## Exercise instructions
Go through each line of the entries below and tally those containing the string "Select"; give only the total.

## Input data
================

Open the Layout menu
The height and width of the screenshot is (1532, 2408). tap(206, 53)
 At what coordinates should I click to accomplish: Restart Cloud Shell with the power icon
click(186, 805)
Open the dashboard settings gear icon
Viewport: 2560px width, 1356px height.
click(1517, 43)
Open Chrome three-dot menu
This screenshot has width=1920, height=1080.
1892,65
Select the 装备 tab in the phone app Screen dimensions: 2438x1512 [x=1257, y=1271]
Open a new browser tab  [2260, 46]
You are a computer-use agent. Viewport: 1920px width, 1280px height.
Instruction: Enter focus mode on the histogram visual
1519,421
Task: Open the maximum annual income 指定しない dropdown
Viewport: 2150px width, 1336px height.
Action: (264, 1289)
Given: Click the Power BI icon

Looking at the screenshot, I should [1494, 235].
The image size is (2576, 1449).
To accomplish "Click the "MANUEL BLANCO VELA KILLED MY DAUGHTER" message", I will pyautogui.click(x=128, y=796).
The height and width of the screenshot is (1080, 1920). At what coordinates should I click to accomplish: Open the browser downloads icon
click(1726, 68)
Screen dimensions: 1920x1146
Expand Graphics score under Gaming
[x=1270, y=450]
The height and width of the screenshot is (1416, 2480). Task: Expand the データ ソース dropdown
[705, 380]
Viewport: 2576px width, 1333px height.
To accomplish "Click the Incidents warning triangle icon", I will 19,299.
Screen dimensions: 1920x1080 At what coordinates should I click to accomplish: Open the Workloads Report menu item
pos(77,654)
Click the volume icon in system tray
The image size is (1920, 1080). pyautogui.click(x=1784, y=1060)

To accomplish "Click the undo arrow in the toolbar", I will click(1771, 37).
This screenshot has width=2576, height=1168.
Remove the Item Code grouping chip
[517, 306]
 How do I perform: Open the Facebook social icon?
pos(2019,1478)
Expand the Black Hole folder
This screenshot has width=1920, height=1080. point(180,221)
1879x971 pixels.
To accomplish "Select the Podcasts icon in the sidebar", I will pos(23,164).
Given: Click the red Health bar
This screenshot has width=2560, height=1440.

================

## Written answer
2